The FBI, another United States agency, defines “cyber terrorism” as “premeditated, politically motivated attack against information, computer systems, computer programs, and data which results in violence against non-combatant targets by subnational groups or clandestine agents”.

These definitions tend to share the view of cyberterrorism as politically and/or ideologically inclined. One area of debate is the difference between cyberterrorism and hacktivism. Hacktivism is ”the marriage of hacking with political activism”.[26] Both actions are politically driven and involve using computers, however cyberterrorism is primarily used to cause harm. It becomes an issue because acts of violence on the computer can be labeled[by whom?] either[citation needed] cyberterrorism or hacktivism.

Cyberwarfare is a broad term describing the use of technological force within cyberspace.[1] ‘Cyberwarfare’ does not imply scale, protraction or violence which are typically associated with the term ‘war’. There is significant debate among experts regarding the definition of cyberwarfare, and even if such a thing exists.

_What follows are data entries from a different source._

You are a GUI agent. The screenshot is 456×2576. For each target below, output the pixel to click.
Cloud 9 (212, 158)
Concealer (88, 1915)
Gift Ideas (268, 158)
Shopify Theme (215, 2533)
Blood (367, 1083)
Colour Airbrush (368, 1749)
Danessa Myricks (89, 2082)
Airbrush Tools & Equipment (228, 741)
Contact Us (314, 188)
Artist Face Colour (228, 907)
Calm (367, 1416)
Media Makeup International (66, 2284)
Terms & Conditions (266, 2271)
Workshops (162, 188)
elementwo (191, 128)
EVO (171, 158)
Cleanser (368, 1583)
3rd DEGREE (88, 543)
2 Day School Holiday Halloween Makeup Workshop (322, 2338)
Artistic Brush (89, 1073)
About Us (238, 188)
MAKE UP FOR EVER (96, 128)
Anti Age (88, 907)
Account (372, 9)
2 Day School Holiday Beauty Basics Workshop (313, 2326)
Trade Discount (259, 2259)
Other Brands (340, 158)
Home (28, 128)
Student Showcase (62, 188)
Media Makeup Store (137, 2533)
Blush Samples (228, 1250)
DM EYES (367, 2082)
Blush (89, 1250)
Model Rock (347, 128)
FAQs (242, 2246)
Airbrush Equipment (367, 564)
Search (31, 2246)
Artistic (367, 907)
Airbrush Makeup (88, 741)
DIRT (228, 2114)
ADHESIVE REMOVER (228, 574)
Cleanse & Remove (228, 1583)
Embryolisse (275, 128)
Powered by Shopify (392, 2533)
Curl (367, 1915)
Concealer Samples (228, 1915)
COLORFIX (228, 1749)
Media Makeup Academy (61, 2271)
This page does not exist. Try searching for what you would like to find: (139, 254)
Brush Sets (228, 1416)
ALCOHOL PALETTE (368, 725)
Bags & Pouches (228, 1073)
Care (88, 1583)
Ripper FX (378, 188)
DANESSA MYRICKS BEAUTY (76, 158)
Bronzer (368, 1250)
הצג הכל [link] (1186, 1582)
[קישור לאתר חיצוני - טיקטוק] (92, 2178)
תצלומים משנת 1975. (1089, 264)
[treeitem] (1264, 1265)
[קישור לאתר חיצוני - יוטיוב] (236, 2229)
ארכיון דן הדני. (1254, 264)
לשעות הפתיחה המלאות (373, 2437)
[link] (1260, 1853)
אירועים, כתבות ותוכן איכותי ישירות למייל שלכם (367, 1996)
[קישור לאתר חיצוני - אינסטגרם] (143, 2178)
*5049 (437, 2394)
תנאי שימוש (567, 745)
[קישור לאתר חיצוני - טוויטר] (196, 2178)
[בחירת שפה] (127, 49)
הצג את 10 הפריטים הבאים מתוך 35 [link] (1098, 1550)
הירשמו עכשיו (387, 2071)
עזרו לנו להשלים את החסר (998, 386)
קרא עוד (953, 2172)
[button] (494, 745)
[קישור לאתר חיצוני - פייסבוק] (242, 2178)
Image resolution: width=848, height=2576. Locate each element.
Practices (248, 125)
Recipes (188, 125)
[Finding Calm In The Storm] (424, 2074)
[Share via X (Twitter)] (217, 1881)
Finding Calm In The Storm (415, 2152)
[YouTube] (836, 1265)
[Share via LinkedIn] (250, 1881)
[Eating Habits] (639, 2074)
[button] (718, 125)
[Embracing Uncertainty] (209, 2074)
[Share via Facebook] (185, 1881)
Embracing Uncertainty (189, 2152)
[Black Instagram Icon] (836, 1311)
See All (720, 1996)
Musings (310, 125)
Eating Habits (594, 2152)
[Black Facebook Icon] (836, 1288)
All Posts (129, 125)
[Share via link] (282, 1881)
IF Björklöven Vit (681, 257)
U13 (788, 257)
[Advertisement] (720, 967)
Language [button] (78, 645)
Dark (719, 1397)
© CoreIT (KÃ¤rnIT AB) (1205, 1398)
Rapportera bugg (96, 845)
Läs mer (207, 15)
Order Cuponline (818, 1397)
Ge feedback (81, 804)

The term ‘Cyberwarfare’ is a misnomer, to date no offensive cyber actions could be described as ‘war’. Offensive cyber actions, such as those in Estonia in 2007, Georgia in 2008, Iran in 2010, North Kore. have occurred in the context of international relations, only resulting in condemnation and denial by sides.

Cyberwarfare may not meet the typical definition of the term war, however, many states including the United States, United Kingdom, Russia, China, Israel, Iran, North Korea and Vietnam have active cyber operations for offensive and defensive operations. As states explore the use of cyber operations and combine capabilities the likelihood of physical confrontation and violence playing out as a result of, or part of, a cyber operation is increased. However, meeting the scale and protracted nature of war is unlikely, thus ambiguity remains.

The first instance of kinetic force used in response to a cyber-attack resulting in the loss of human life was observed on May 5, 2019. Israel Defense Forces targeted and destroyed a building associated with an on-going cyber-attack.